DATASET ENTRIES START

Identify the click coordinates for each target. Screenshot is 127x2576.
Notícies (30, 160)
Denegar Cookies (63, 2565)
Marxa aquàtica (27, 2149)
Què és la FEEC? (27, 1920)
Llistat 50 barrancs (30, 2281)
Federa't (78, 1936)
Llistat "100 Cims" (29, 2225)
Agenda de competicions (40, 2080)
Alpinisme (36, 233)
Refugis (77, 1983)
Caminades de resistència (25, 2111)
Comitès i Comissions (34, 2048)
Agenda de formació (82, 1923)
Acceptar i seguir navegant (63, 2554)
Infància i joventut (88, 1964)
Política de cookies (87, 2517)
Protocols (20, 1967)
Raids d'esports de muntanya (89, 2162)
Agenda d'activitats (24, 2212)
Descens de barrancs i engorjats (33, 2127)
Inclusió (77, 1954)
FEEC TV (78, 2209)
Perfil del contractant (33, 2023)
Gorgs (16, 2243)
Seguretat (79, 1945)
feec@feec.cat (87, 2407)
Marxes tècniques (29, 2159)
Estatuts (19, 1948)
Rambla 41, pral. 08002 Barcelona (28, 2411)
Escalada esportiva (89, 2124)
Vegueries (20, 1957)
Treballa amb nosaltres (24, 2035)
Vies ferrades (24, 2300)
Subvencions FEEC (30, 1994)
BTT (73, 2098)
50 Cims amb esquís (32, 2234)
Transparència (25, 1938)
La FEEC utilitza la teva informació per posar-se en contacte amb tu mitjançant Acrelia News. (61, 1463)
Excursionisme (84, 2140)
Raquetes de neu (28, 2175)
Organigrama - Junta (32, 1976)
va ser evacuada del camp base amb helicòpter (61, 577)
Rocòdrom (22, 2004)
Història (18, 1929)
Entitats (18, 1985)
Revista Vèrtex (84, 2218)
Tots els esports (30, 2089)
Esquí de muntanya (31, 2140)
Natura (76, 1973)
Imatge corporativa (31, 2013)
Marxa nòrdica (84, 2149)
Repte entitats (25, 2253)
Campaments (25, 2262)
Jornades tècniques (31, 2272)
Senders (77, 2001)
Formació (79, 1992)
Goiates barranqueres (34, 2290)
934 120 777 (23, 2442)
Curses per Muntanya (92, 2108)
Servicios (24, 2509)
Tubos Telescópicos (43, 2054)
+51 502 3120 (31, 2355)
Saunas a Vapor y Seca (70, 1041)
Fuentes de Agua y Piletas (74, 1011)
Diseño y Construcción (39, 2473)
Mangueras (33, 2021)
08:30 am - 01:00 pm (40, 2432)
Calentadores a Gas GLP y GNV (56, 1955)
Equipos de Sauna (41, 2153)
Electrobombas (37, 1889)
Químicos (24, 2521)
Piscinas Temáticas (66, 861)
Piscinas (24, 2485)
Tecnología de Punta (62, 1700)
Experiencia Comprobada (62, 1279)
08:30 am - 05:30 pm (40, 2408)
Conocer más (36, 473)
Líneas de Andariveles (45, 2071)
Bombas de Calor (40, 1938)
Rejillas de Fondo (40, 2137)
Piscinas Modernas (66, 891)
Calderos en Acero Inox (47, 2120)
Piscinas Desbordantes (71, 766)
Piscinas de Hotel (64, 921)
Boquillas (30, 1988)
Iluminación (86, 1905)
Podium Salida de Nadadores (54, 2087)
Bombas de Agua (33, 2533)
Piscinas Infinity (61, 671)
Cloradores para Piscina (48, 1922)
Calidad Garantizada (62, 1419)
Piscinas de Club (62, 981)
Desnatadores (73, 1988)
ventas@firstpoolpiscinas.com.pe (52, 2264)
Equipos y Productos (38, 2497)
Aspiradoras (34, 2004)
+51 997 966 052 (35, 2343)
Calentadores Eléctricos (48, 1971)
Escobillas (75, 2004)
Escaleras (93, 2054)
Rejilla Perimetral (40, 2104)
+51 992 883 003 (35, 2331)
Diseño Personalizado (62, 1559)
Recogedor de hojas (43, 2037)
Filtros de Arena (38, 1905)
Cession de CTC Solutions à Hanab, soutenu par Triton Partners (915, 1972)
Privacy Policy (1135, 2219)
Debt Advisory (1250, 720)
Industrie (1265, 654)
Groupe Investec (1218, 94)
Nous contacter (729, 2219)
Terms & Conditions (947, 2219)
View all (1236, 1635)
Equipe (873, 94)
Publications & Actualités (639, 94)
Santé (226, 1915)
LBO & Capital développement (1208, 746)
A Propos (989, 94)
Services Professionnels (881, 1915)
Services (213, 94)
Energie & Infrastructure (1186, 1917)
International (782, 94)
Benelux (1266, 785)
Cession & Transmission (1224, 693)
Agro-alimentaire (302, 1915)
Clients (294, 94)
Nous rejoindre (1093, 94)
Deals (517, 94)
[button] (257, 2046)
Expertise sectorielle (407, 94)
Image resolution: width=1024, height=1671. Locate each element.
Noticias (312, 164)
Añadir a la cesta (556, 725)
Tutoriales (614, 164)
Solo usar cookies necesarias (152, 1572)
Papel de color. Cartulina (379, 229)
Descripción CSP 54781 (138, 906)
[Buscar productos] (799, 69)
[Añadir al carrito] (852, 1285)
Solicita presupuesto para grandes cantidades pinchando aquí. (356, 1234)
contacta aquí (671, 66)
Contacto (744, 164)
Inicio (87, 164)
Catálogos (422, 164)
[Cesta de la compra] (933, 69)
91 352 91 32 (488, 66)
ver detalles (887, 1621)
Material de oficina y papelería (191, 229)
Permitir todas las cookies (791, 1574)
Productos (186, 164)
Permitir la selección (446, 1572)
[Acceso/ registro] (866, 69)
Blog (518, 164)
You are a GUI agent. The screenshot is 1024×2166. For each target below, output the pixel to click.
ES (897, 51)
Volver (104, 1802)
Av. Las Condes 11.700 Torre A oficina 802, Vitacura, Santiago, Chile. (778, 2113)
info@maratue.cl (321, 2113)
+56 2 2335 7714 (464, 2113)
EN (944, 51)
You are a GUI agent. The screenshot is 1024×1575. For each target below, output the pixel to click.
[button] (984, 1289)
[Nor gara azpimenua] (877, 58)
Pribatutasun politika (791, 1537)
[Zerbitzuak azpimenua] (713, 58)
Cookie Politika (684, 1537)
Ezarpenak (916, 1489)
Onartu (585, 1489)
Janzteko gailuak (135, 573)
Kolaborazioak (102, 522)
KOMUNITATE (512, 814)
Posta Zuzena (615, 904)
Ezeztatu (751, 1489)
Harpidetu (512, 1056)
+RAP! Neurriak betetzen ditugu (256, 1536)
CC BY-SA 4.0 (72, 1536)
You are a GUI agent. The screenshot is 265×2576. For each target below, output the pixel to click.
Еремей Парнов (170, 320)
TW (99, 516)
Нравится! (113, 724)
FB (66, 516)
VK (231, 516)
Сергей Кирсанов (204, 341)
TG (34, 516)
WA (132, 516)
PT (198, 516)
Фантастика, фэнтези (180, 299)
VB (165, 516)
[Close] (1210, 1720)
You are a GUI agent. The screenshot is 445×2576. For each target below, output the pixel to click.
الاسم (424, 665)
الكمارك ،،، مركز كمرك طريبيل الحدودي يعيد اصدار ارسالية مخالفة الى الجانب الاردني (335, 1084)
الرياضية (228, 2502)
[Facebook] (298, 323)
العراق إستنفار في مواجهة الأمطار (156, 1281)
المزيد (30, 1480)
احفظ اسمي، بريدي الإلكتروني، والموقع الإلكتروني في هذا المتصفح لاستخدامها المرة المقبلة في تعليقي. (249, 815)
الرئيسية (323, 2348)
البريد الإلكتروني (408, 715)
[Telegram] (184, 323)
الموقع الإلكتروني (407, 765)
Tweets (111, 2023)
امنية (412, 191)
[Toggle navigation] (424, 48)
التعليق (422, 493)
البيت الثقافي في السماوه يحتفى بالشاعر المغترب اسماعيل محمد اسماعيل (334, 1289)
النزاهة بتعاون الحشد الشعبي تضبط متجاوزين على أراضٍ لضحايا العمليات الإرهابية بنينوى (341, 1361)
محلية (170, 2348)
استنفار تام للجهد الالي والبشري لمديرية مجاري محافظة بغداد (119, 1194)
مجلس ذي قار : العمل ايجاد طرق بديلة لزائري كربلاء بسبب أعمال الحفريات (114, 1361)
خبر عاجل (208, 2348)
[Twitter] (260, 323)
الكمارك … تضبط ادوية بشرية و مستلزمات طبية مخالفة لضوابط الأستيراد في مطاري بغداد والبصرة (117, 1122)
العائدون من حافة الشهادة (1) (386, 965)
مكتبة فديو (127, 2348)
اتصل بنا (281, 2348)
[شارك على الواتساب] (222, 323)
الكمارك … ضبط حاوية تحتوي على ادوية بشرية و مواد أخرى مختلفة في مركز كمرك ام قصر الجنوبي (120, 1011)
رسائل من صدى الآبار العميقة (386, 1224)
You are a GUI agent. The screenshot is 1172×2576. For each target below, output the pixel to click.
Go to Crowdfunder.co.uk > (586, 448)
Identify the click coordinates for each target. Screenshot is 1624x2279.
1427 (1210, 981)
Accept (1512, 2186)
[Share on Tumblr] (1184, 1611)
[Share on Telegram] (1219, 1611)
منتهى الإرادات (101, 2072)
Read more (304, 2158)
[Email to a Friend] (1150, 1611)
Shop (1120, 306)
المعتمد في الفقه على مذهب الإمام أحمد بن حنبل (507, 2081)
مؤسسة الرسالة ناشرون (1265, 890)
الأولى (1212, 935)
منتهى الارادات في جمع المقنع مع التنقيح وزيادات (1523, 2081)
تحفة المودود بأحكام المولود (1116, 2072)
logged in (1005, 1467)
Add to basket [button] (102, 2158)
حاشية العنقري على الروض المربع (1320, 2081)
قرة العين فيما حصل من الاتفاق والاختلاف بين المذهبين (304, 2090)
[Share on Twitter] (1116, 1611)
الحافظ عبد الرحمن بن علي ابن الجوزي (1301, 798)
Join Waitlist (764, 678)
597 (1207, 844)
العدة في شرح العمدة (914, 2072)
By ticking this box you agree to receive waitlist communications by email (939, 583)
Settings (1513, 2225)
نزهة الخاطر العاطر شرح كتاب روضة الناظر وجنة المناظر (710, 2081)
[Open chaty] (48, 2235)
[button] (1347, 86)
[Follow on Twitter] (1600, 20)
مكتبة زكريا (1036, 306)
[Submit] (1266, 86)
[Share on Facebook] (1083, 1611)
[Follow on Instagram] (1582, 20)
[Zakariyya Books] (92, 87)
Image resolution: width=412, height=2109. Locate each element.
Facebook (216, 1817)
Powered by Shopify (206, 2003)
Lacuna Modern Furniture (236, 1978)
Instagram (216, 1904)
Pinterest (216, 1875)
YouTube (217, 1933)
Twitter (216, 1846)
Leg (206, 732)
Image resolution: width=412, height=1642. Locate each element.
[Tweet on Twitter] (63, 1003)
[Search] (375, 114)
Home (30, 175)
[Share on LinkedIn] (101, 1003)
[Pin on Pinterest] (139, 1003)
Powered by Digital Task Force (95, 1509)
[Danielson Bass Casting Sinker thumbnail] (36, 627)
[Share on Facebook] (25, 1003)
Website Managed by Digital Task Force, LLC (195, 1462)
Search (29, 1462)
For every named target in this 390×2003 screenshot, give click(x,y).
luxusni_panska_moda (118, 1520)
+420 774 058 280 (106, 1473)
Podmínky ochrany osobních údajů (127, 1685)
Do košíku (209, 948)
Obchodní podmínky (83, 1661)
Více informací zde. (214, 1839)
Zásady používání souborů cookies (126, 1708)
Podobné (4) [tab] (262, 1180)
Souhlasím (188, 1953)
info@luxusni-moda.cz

DATASET ENTRIES END

### TASK DESCRIPTION
In the records above, which lines hold the string "ادوية"? Copy each one.

### RESPONSE
الكمارك … تضبط ادوية بشرية و مستلزمات طبية مخالفة لضوابط الأستيراد في مطاري بغداد والبصرة (117, 1122)
الكمارك … ضبط حاوية تحتوي على ادوية بشرية و مواد أخرى مختلفة في مركز كمرك ام قصر الجنوبي (120, 1011)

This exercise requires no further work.